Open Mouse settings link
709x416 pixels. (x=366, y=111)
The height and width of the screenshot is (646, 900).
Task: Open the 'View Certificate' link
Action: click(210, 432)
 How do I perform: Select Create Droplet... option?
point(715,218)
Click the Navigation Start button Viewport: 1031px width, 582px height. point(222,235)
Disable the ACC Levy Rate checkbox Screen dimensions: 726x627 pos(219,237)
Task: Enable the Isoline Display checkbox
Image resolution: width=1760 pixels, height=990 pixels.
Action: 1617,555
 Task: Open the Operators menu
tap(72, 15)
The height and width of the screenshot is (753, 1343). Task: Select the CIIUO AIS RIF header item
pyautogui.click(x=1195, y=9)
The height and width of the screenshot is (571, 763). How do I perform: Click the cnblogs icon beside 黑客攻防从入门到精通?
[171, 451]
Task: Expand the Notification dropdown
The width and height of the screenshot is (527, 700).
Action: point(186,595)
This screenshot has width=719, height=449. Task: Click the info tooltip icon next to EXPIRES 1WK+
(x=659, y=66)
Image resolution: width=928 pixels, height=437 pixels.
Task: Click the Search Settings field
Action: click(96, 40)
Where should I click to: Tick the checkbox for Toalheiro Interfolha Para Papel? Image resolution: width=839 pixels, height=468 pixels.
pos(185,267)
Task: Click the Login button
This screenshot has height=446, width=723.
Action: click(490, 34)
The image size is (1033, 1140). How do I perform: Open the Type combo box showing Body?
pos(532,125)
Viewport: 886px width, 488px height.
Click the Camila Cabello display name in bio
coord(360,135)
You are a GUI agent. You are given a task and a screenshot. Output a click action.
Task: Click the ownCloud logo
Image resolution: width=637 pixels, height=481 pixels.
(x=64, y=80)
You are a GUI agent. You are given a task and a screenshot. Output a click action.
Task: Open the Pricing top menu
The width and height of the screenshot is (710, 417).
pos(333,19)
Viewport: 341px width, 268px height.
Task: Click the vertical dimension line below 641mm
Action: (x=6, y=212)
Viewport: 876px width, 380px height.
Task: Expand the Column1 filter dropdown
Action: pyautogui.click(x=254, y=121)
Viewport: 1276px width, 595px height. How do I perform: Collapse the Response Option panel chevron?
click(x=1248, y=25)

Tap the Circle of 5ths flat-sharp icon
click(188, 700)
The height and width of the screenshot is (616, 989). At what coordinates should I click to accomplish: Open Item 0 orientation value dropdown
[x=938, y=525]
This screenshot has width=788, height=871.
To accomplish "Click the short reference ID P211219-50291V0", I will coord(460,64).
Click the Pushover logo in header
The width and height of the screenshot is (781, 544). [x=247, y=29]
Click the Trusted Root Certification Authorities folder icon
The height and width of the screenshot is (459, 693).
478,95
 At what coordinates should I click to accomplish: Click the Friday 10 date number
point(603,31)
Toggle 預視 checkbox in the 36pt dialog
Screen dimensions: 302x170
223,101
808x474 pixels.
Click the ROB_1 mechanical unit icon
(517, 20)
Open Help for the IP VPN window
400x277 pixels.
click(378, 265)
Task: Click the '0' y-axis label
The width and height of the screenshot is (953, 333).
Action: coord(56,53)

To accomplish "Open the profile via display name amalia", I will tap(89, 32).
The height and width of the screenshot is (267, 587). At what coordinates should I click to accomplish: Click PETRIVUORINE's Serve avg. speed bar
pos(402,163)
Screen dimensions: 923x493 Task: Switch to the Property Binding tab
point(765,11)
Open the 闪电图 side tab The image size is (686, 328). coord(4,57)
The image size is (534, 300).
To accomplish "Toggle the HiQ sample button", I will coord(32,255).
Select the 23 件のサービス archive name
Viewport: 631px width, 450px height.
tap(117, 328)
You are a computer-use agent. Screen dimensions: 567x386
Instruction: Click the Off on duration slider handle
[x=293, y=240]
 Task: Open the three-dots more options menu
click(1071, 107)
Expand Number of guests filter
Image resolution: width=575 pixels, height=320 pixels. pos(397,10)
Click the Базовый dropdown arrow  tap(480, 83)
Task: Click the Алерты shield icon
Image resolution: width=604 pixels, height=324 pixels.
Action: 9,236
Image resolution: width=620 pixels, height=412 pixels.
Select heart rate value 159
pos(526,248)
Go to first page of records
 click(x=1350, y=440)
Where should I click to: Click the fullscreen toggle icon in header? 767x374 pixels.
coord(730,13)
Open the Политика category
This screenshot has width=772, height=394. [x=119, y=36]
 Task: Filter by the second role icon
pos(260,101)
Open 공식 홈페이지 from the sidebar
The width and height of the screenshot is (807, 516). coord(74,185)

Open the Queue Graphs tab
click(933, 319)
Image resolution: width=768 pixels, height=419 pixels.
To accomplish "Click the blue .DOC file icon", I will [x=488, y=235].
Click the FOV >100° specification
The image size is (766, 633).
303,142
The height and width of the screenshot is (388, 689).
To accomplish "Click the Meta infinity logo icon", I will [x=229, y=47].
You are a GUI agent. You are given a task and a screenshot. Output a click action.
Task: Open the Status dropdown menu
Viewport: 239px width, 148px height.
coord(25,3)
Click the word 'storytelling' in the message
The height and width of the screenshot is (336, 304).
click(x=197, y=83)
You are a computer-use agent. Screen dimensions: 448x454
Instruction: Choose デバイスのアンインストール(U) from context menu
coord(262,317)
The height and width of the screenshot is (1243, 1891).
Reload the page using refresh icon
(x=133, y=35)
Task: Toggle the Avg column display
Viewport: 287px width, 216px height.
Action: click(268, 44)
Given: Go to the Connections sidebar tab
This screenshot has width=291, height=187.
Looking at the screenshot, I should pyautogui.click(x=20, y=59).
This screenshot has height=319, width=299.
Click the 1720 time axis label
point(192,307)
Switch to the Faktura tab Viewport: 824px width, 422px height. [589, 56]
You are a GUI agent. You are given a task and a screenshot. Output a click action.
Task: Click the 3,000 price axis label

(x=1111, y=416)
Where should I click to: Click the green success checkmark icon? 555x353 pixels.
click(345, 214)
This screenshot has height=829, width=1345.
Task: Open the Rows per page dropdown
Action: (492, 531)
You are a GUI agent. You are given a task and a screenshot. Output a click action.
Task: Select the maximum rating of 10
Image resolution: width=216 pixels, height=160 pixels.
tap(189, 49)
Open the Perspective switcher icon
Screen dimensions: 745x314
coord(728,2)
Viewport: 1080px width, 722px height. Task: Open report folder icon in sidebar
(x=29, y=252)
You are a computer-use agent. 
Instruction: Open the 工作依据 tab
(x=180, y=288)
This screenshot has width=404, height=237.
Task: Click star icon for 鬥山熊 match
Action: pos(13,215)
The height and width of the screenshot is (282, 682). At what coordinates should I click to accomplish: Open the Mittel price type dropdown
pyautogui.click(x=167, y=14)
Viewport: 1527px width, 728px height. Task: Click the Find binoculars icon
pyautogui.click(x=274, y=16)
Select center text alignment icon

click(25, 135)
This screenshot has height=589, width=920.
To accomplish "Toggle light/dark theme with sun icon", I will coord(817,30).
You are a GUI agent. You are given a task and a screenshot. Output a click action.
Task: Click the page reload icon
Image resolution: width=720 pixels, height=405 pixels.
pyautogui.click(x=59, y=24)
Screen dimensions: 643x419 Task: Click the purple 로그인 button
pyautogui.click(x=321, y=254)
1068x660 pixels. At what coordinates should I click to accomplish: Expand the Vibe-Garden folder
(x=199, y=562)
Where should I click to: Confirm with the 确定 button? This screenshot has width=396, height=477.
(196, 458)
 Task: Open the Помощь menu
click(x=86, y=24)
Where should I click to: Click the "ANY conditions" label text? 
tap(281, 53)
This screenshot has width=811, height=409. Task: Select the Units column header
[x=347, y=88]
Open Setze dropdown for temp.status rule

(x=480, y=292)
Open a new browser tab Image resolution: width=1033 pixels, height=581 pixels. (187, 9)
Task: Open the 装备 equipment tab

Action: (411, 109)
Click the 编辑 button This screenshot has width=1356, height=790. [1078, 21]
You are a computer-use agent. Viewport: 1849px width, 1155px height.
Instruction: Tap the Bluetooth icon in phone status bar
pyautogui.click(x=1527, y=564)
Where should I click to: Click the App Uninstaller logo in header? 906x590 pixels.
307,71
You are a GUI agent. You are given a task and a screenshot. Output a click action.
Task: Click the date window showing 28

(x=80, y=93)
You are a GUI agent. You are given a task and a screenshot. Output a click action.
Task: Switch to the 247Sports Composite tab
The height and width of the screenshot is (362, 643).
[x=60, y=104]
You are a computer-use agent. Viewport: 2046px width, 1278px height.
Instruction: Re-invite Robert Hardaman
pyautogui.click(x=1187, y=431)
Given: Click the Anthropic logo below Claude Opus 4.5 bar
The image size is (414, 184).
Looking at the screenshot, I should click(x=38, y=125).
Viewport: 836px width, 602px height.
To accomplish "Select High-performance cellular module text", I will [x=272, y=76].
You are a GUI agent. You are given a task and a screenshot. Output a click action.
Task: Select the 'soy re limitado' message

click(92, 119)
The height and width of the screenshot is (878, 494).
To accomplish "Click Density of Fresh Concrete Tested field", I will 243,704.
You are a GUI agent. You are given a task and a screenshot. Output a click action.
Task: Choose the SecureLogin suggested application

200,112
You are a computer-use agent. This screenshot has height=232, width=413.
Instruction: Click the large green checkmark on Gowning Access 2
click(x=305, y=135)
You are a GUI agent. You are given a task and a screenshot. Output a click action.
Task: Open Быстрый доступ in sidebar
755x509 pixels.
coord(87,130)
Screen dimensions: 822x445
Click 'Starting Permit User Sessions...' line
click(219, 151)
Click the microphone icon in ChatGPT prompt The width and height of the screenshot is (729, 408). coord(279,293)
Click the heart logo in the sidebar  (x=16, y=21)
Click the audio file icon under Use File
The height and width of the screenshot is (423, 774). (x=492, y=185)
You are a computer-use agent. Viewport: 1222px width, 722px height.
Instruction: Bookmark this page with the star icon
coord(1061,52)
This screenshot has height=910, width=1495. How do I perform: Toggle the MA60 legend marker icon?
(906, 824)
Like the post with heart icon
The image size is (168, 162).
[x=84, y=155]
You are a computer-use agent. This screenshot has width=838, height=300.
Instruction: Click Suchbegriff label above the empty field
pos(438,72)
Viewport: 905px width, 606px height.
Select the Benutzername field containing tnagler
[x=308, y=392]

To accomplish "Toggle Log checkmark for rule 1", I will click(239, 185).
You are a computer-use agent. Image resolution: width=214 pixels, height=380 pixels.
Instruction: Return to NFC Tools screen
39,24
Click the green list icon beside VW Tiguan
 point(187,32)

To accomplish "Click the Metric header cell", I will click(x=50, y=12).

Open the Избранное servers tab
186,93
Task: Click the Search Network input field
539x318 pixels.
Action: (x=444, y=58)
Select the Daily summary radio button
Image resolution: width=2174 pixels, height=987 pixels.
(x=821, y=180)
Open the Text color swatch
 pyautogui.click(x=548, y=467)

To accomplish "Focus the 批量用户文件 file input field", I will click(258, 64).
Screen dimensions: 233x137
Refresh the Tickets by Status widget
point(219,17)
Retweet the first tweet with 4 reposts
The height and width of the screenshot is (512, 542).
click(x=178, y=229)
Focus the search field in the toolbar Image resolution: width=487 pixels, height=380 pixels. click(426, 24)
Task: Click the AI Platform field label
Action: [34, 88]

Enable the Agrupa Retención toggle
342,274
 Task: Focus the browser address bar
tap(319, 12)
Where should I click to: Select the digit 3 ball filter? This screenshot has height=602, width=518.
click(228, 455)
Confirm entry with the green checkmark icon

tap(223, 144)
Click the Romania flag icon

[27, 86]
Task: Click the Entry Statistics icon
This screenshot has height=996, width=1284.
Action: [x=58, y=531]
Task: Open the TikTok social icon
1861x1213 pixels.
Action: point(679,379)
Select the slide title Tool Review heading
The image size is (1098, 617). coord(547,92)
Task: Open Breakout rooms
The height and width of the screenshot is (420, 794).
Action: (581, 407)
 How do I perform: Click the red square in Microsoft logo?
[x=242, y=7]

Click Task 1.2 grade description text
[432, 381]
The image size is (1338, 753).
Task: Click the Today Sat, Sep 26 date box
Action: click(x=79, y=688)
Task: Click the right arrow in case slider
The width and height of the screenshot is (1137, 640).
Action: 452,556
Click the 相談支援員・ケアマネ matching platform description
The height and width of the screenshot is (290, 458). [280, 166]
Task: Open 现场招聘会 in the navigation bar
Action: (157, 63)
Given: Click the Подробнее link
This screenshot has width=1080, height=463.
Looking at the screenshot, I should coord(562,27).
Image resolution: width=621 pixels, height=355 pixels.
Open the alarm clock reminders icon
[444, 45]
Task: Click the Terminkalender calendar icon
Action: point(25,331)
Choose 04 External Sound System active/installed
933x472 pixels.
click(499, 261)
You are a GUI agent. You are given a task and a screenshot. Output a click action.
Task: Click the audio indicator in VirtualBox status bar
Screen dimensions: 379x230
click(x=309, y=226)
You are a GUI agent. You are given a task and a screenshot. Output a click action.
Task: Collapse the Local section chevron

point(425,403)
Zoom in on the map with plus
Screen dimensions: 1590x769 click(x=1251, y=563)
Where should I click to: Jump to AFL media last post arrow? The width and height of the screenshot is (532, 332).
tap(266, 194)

Exercise prompt ->
Render the lines above as a Markdown table with the columns Row and Line. Start at the very first line and end with the line containing "Action: point(186,595)", include both of those lines, number each row, and leave out any blank lines.

Reply ->
| Row | Line |
|---|---|
| 1 | Open Mouse settings link |
| 2 | 709x416 pixels. (x=366, y=111) |
| 3 | The height and width of the screenshot is (646, 900). |
| 4 | Task: Open the 'View Certificate' link |
| 5 | Action: click(210, 432) |
| 6 |  How do I perform: Select Create Droplet... option? |
| 7 | point(715,218) |
| 8 | Click the Navigation Start button Viewport: 1031px width, 582px height. point(222,235) |
| 9 | Disable the ACC Levy Rate checkbox Screen dimensions: 726x627 pos(219,237) |
| 10 | Task: Enable the Isoline Display checkbox |
| 11 | Image resolution: width=1760 pixels, height=990 pixels. |
| 12 | Action: 1617,555 |
| 13 |  Task: Open the Operators menu |
| 14 | tap(72, 15) |
| 15 | The height and width of the screenshot is (753, 1343). Task: Select the CIIUO AIS RIF header item |
| 16 | pyautogui.click(x=1195, y=9) |
| 17 | The height and width of the screenshot is (571, 763). How do I perform: Click the cnblogs icon beside 黑客攻防从入门到精通? |
| 18 | [171, 451] |
| 19 | Task: Expand the Notification dropdown |
| 20 | The width and height of the screenshot is (527, 700). |
| 21 | Action: point(186,595) |